>> Start

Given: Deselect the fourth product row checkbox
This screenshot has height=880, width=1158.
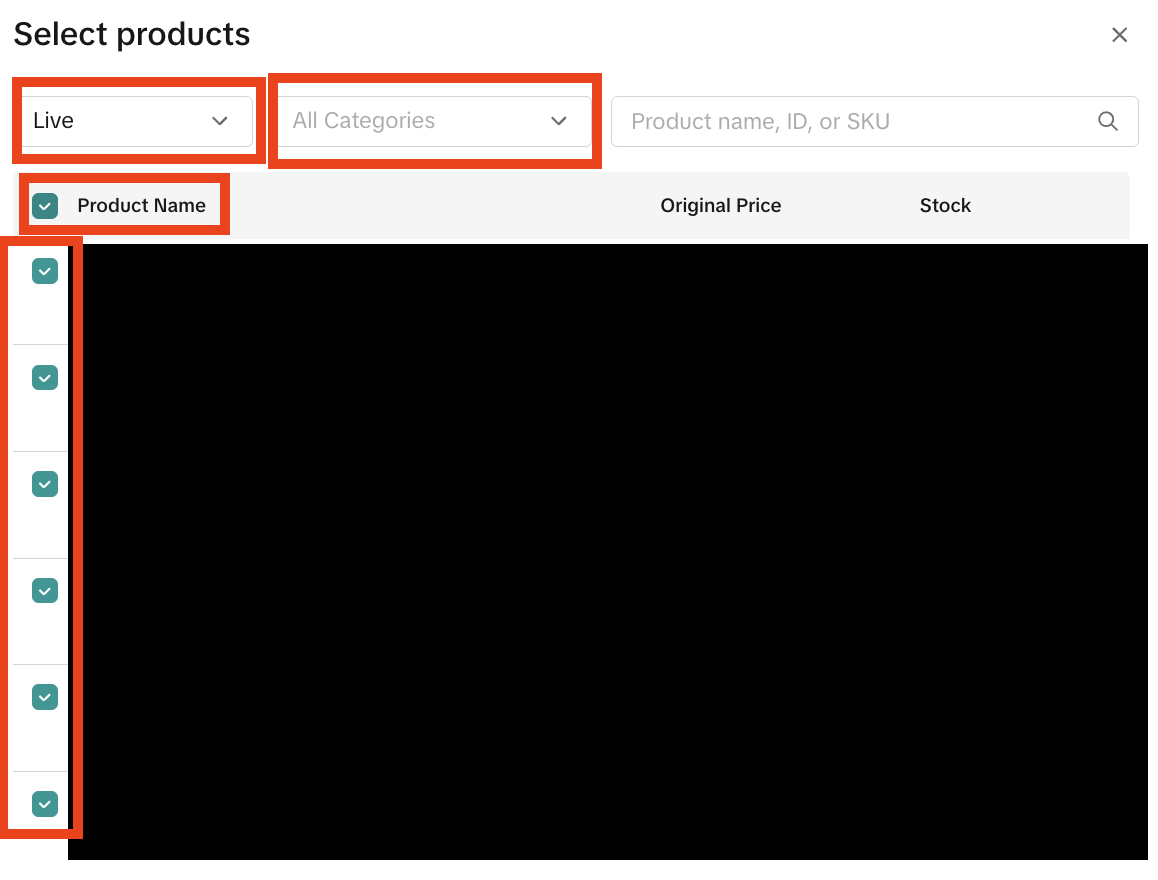Looking at the screenshot, I should click(x=45, y=591).
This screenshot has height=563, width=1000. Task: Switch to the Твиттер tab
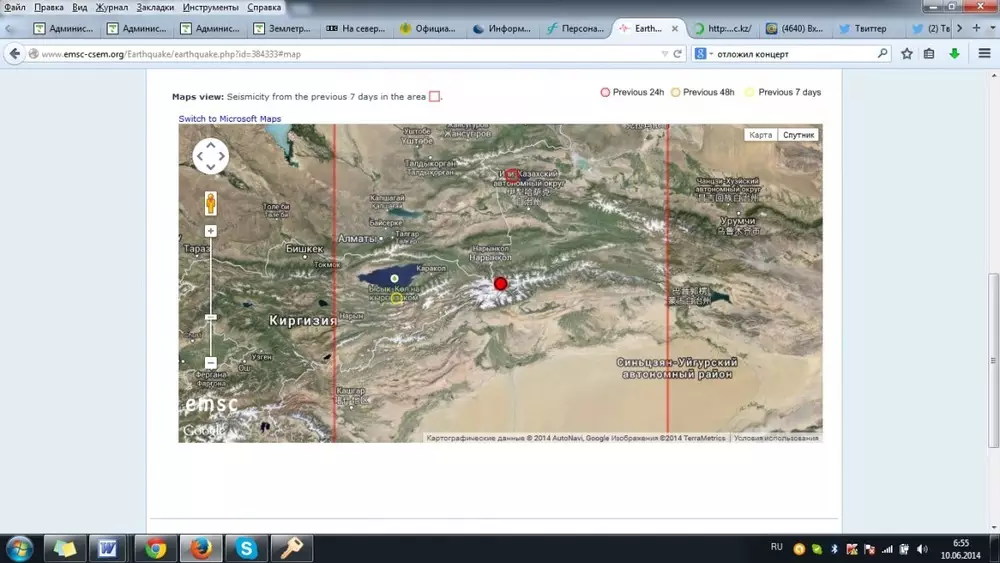862,28
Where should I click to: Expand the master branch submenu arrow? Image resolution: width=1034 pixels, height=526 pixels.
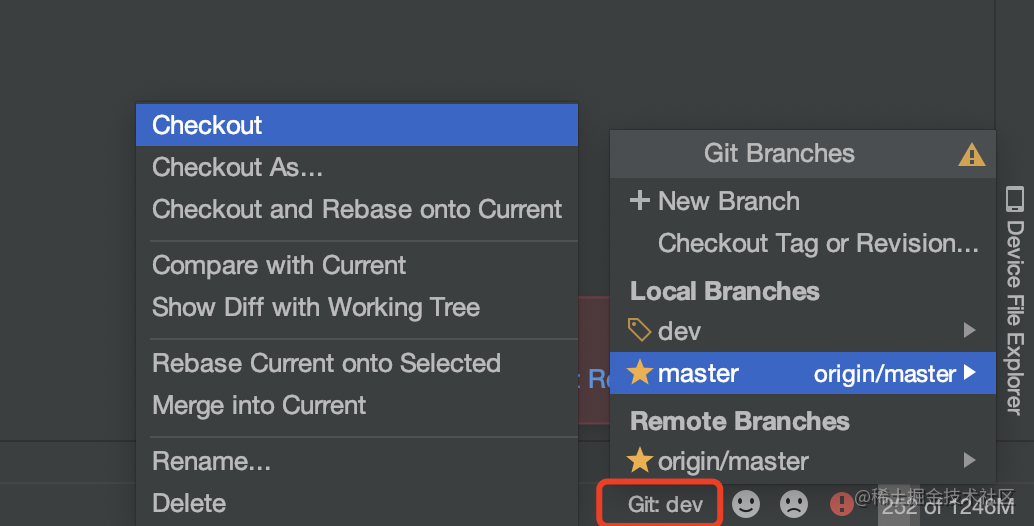(969, 373)
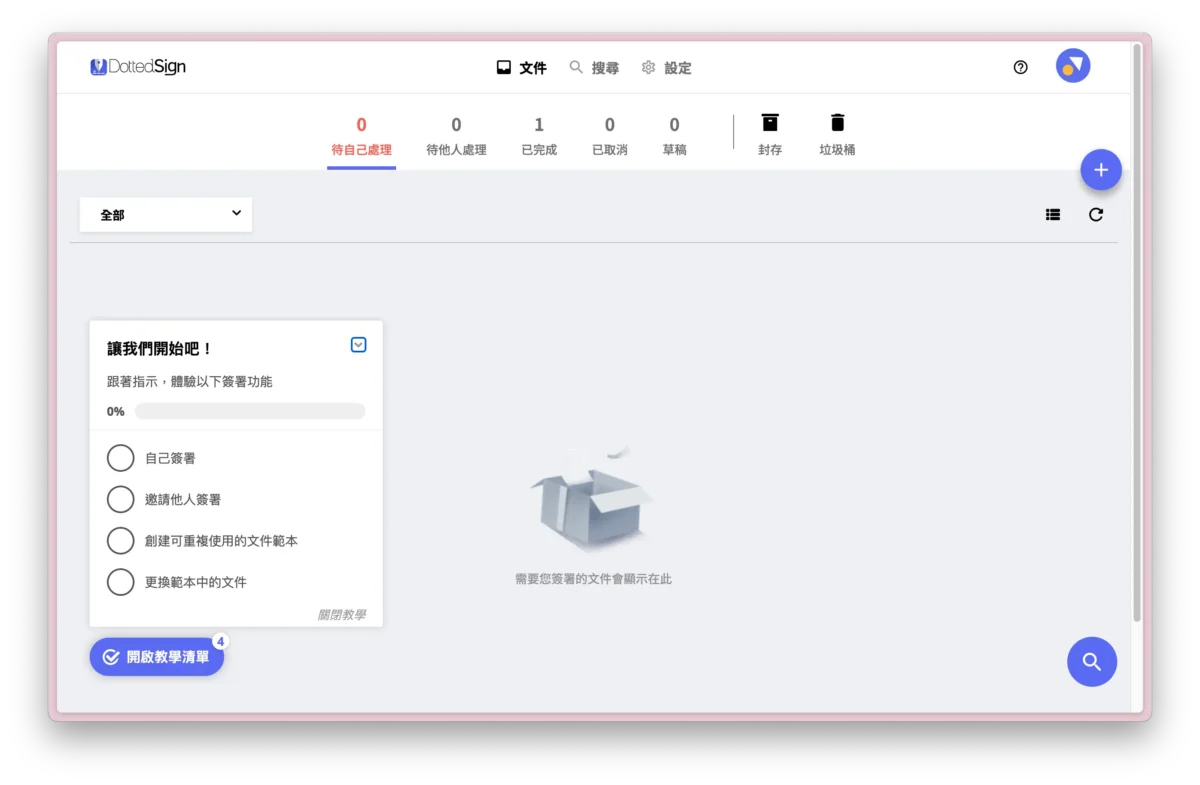Open the 全部 filter dropdown
The height and width of the screenshot is (785, 1200).
(165, 214)
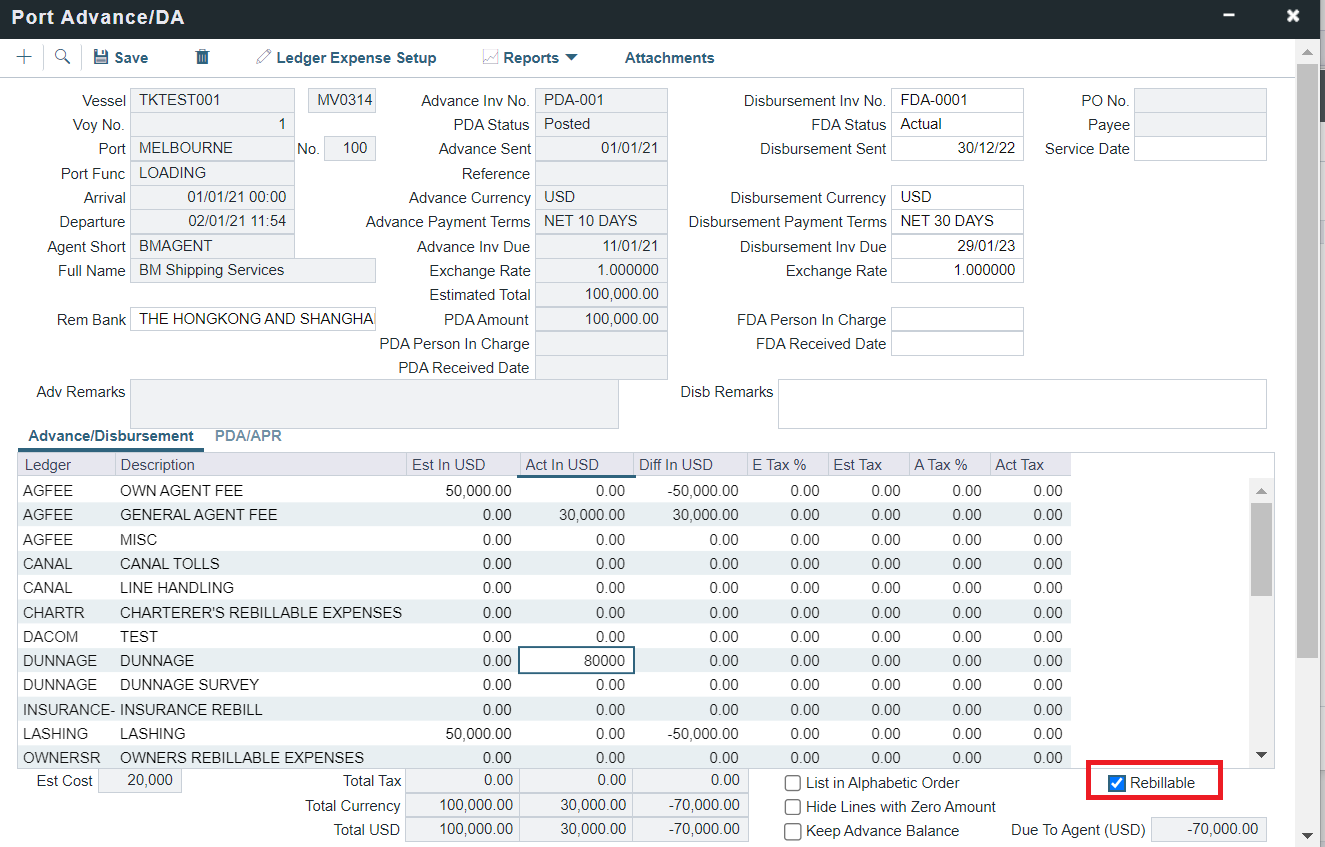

>> End

Lay out every line of the data above as a Markdown table with the columns Row and Line, numbering the rows and skipping blank lines. Leave the pictures out.

### [FULL ANSWER]
| Row | Line |
|---|---|
| 1 | Given: Deselect the fourth product row checkbox |
| 2 | This screenshot has height=880, width=1158. |
| 3 | Looking at the screenshot, I should click(x=45, y=591). |
| 4 | This screenshot has height=563, width=1000. Task: Switch to the Твиттер tab |
| 5 | 862,28 |
| 6 | Where should I click to: Expand the master branch submenu arrow? Image resolution: width=1034 pixels, height=526 pixels. |
| 7 | (969, 373) |
| 8 | Open the 全部 filter dropdown |
| 9 | The height and width of the screenshot is (785, 1200). |
| 10 | (165, 214) |